## Text shown:
====================

Call to Adventure

winter_for_the_adept_wallpaper_by_hisi79-d5zdo7xI recently played the first session of the Ice adventure from the Eighth Doctor Sourcebook.

I’m not running this as a campaign, per the intentions of the supplement, but as a standalone. I felt that the adventure would work quite nicely that way.

I also used the Fifth Doctor and Nyssa as the characters at the centre of the adventure. The adventure slots into the continuity between Time-Flight and Arc of Infinity in the series (between Season 19 and 20), where several New Adventure novels and Big Finish audio dramas probably all dwell.

As it happens, this choice came down to the players. One loved the Nyssa character and wanted to play her, so it seemed to be just right. Ice involves rooting around in caves beneath a frozen planet and somehow that seemed perfectly Fifth Doctor as well.

All this isn’t really the point of this post. What I wanted to mention was the fact that I punctuated the session with music.

At the start of the adventure the TARDIS arrivals unexpectedly on a cold planet. Unexpectedly arrivals are not unusual in Who. In this case, the cold is the unusual part. The TARDIS feels cold. So, the Doctor’s curiosity gets the better of him, as how could a planet penetrate the TARDIS like that?

After finding suitable clothes in the Wardrobe, the two character ventured out and I described the desolate, glacial scenery. And the cold. They trudged a bit and casting around they realised that something lay beneath the ice, some relic of an alien city.

====================

## Extracted records:
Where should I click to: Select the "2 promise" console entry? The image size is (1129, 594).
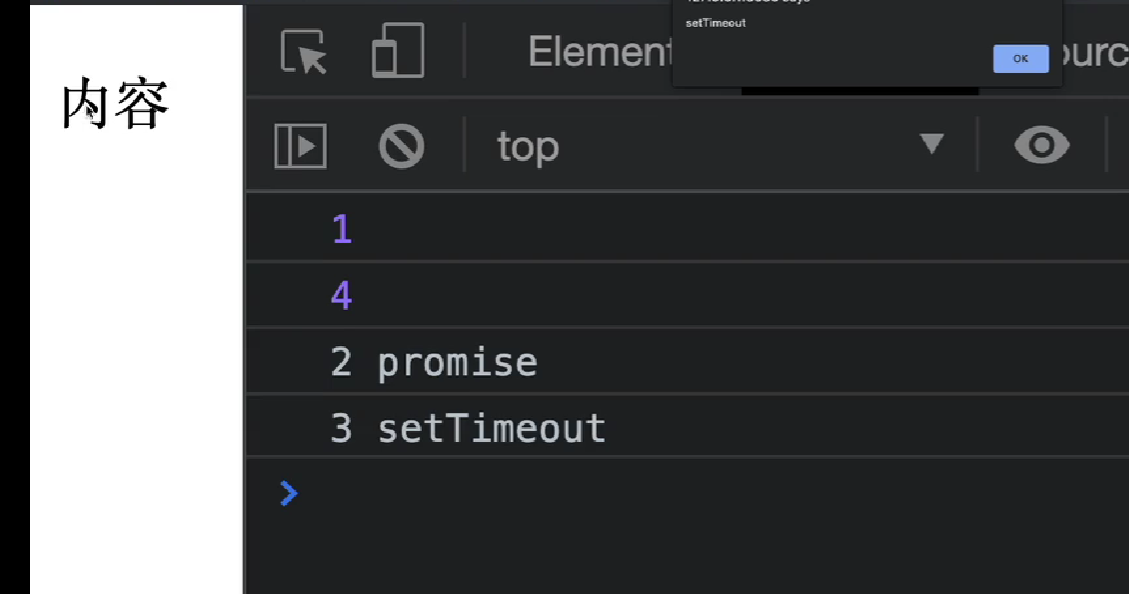pos(688,361)
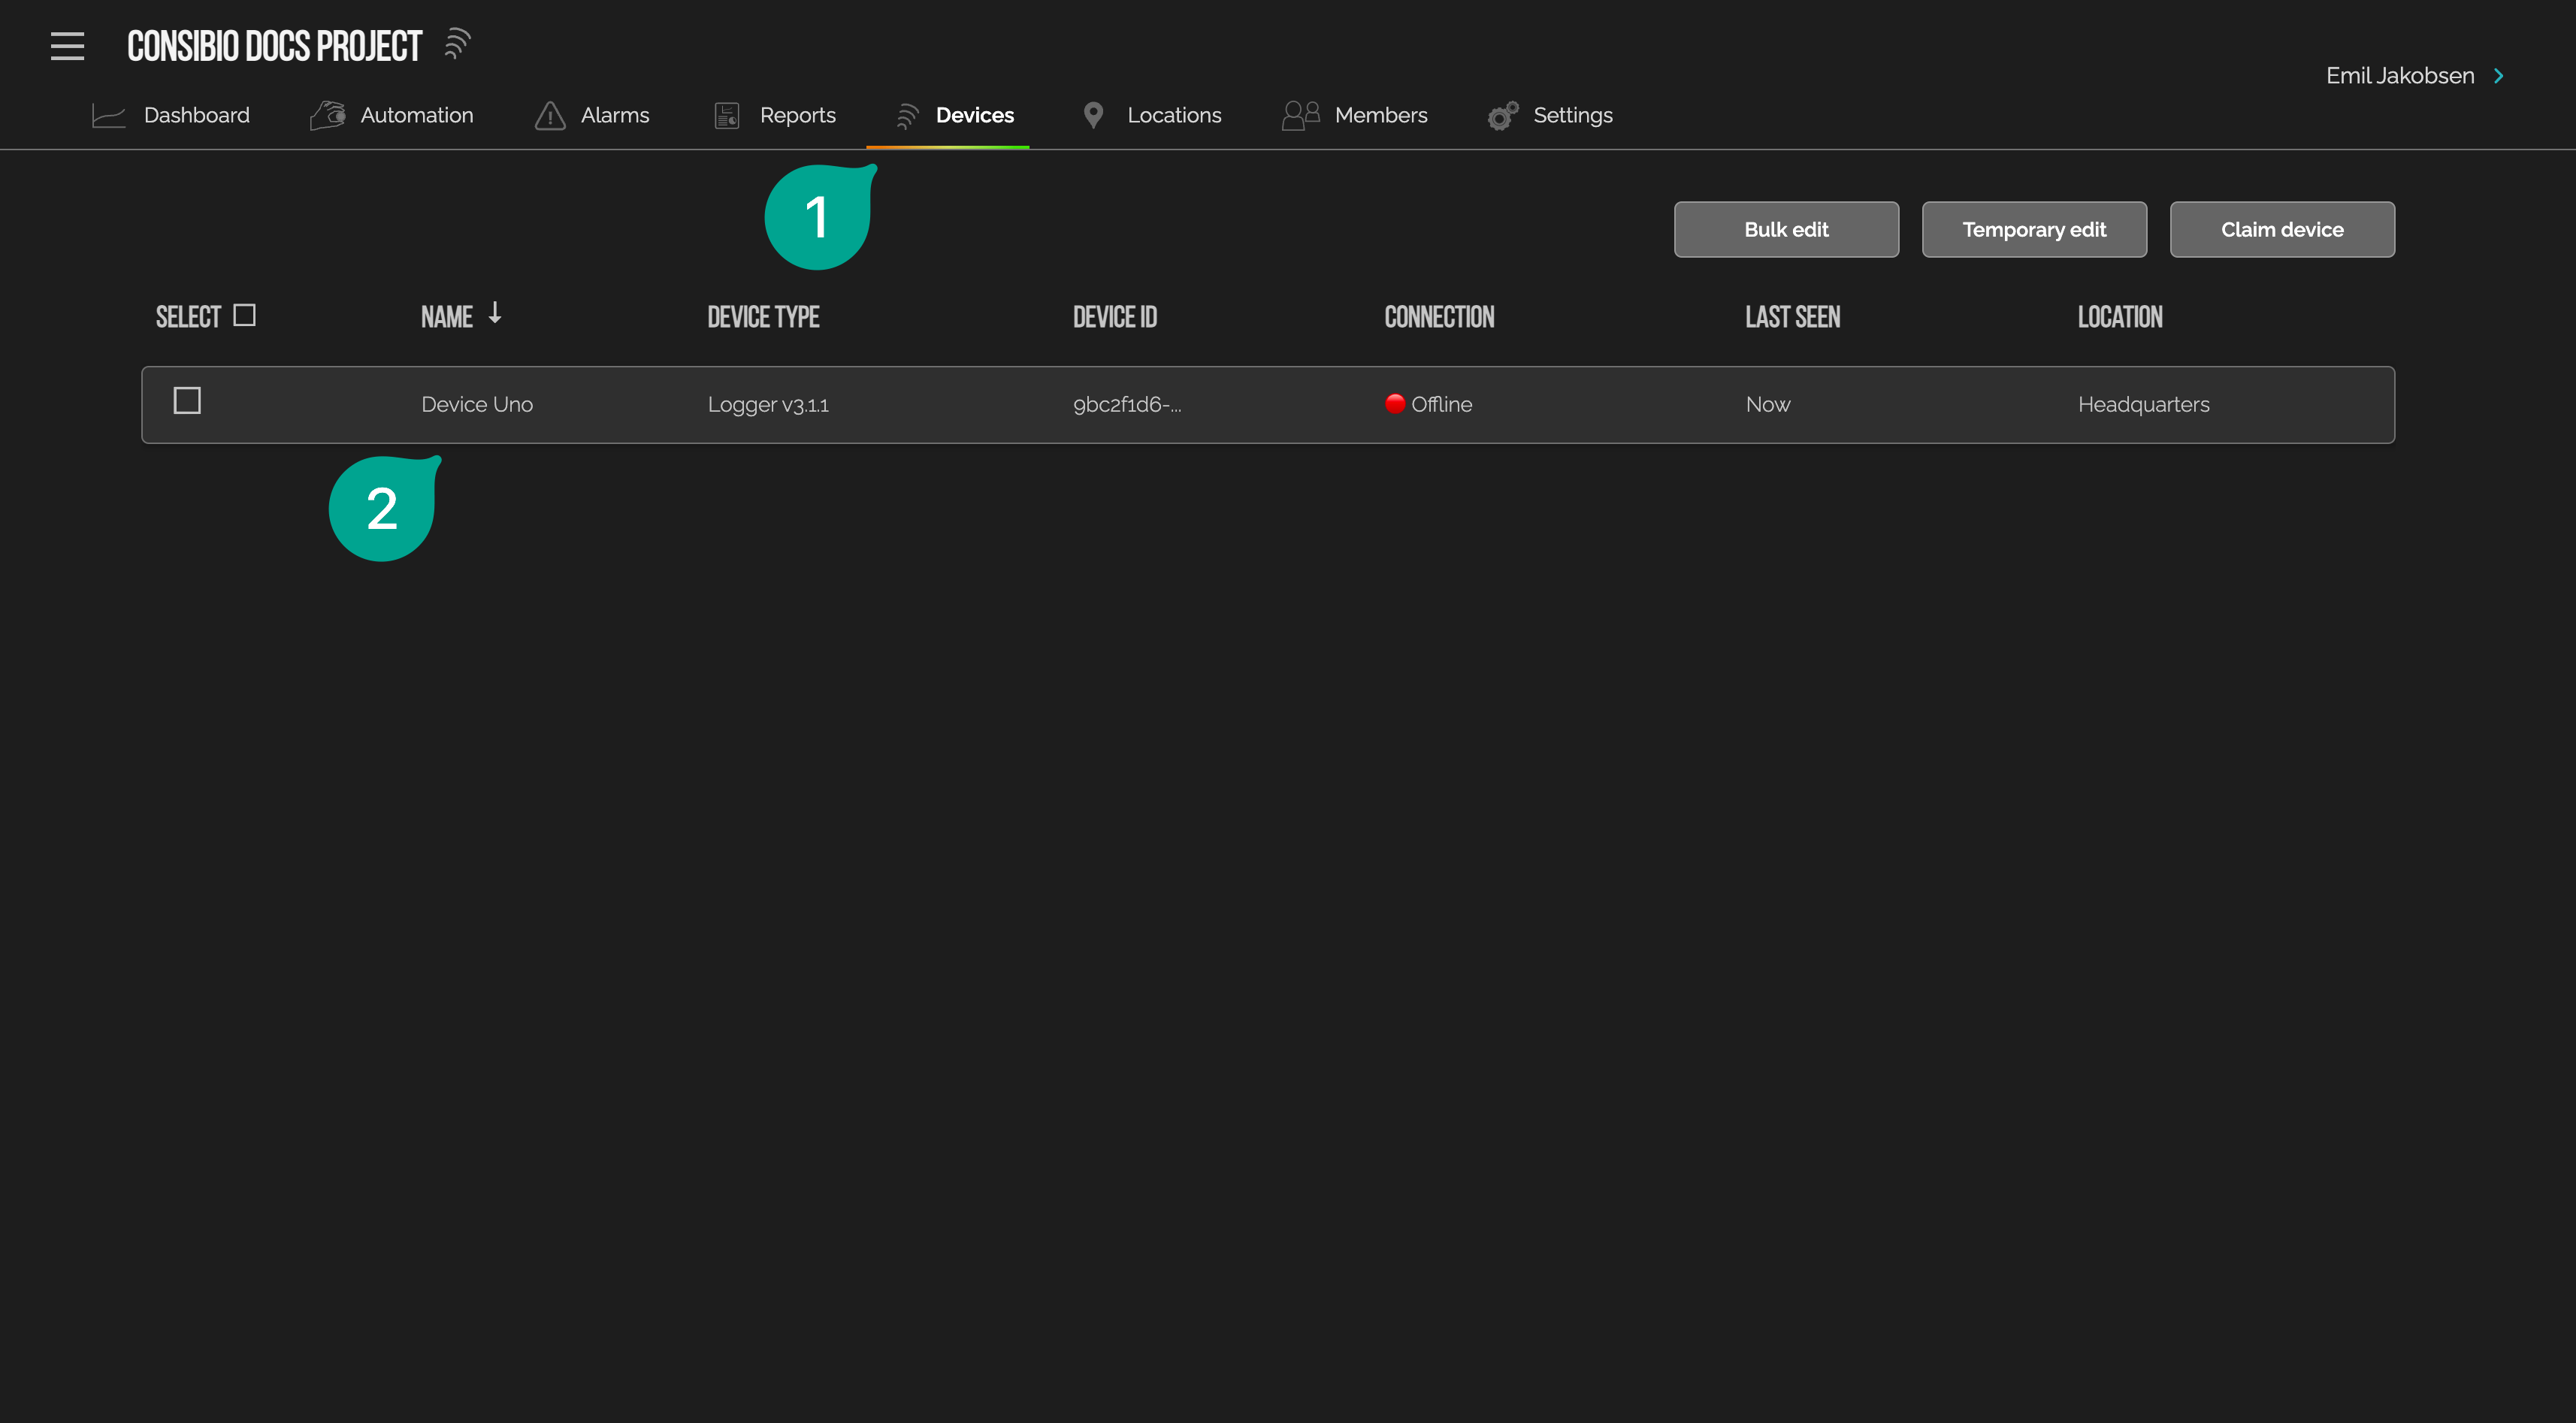Click the Devices wifi signal icon
The width and height of the screenshot is (2576, 1423).
907,115
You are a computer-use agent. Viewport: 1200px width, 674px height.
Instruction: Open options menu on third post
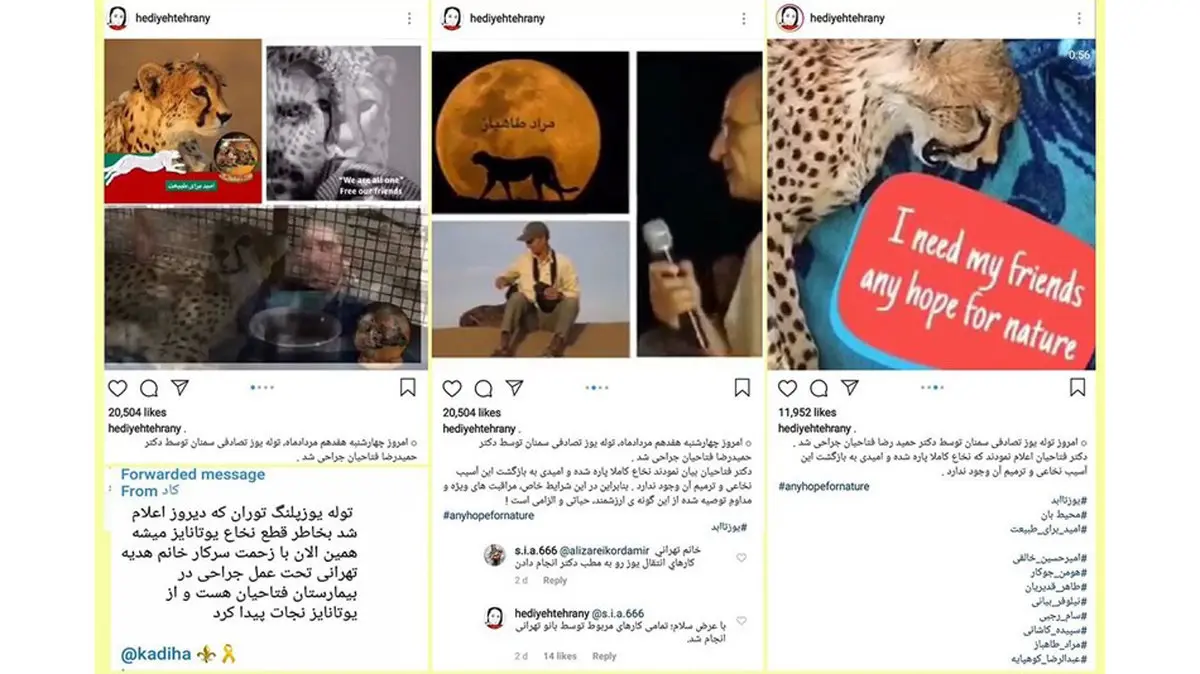pos(1079,18)
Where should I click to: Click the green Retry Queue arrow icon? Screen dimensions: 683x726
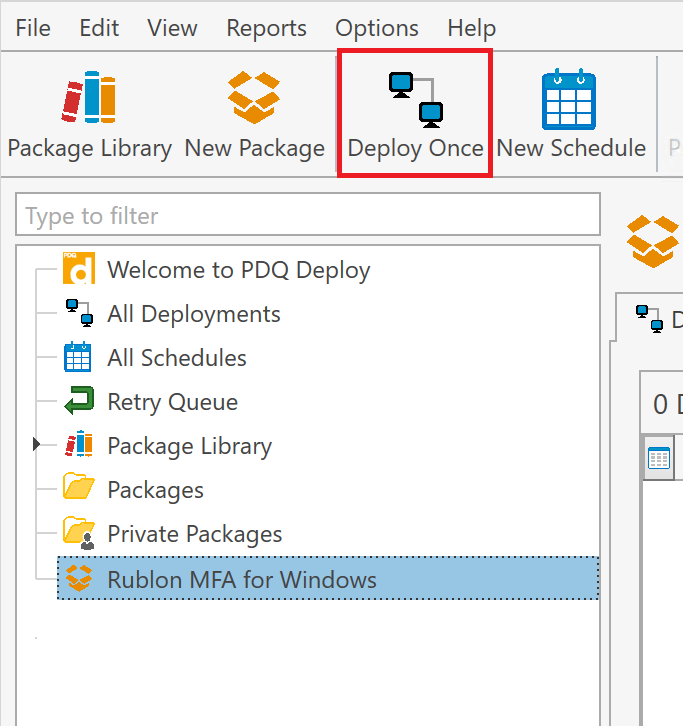(79, 402)
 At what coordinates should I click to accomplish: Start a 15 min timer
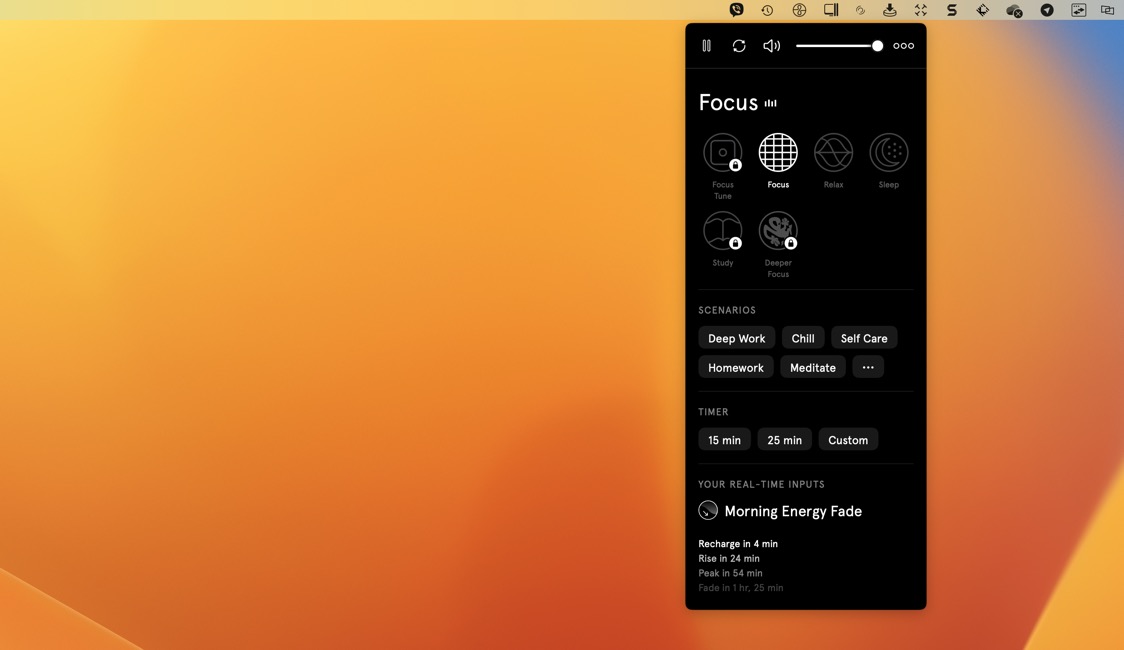click(x=724, y=440)
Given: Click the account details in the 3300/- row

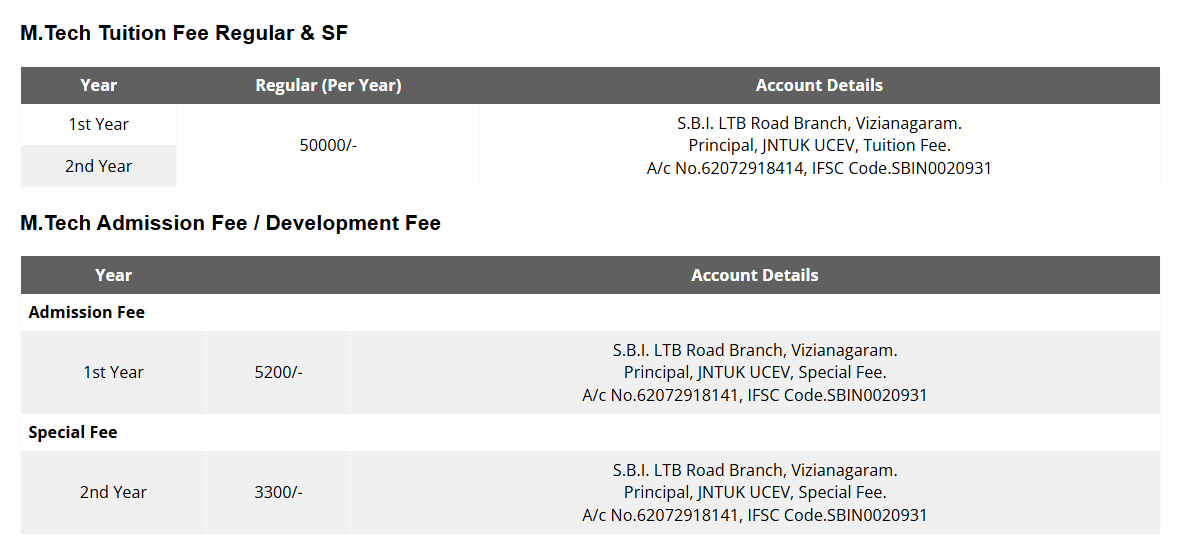Looking at the screenshot, I should click(754, 493).
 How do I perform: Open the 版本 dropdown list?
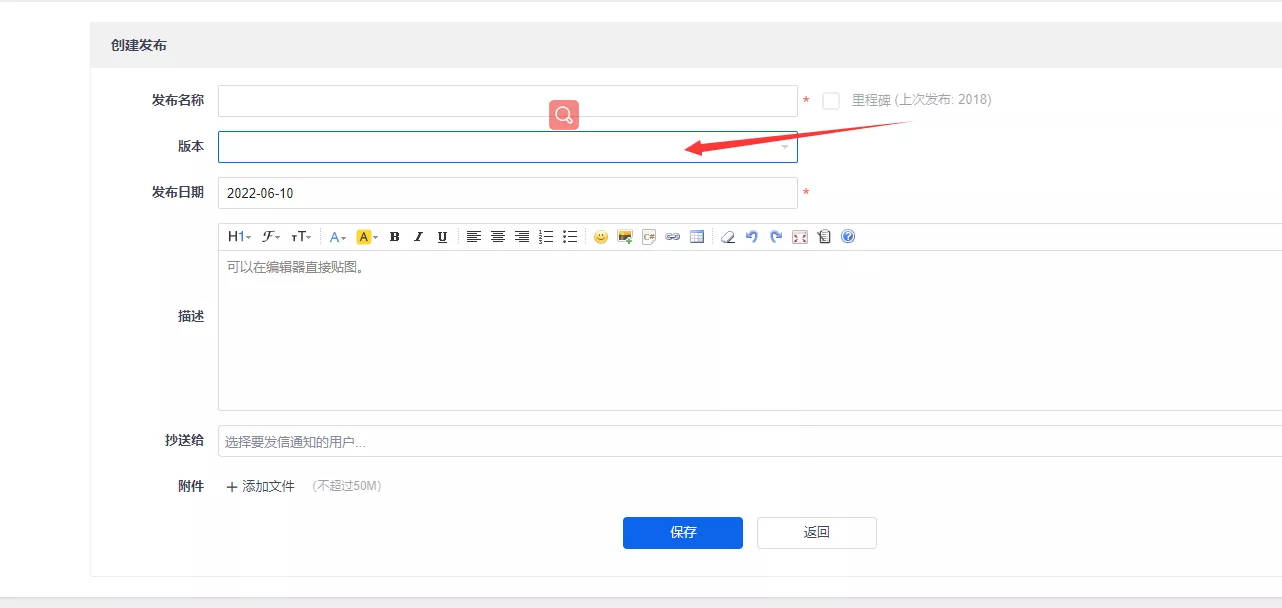tap(508, 147)

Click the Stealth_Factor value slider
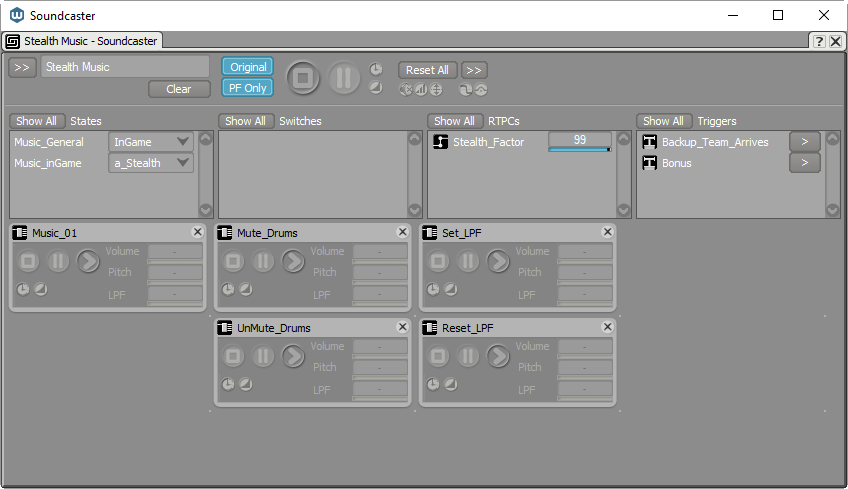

====================

## Task list:
(1) List every individual title (not a series or line of books) that the post about the Ice game session names.
(2) Extend the post about the Ice game session, picking up after its last sentence.
The items have nothing to do with the text about the game session.

## Set of answers:
(1)
- Ice
- Eighth Doctor Sourcebook
- Time-Flight
- Arc of Infinity

(2)
At that point, a snowmobile appeared in the distance. Nyssa hid while The Doctor bid a cheery hello to the newcomer. While conversation ensued, Nyssa became aware of an odd vibration in the ice. Or was it more of a tremor?

A moment later, mid-conversation, the guy on the snowmobile wheeled it around as the ice creaked, shuddered and then cracked. Sheets of grey-blue ice jabbed skyward while others dropped into the abyss. Both characters made a leap for safety, The Doctor fell, only for his fingers to catch an edge.

As The Doctor struggled to get up, aided by the stranger, Nyssa looked across the ice field. Jagged streaks patterned the surface, now covered with pits and holes. In the distance the TARDIS…

And then it dropped out of sight.

Queue the stab of the Who theme. POW.

If they hadn’t got in the mood up to that point, the theme made all the difference. We’re all suddenly bobbing about and squeal wee-woo.

It set the mood and also served as a way to cut to the next scene, as the snowmobile ground into the waiting camp beyond the mountains. No need to worry about the journey between or the uneasy silence from the stranger. The Doctor and Nyssa could worry about the TARDIS later – they had new people to meet and a mysterious city to uncover.

The theme worked really well. I can’t say that music works for everyone, and as a background noise it will be Marmite for some groups. But in that moment, the stab of the Theme worked wonderfully well, just as the outro version of the theme worked well at the end of the session, just as I revealed the cliffhanger revelation.

I recommend giving it a try, whatever the game. If you can find a theme tune, go for it. I can see it providing a valuable and rather entertaining framing motif. If you follow the TV serial approach to games, it doesn’t always have to happen at the same time. Some shows you can go five, ten, even fifteen minutes before they kick in the theme tune and the opening credits. In a longer drama or serial, they have a degree of leeway – as do you in running a gaming session.

Find a tune. Set the tone of the session. Hit the danger or reveal the cliffhanger from last session – and then play the theme.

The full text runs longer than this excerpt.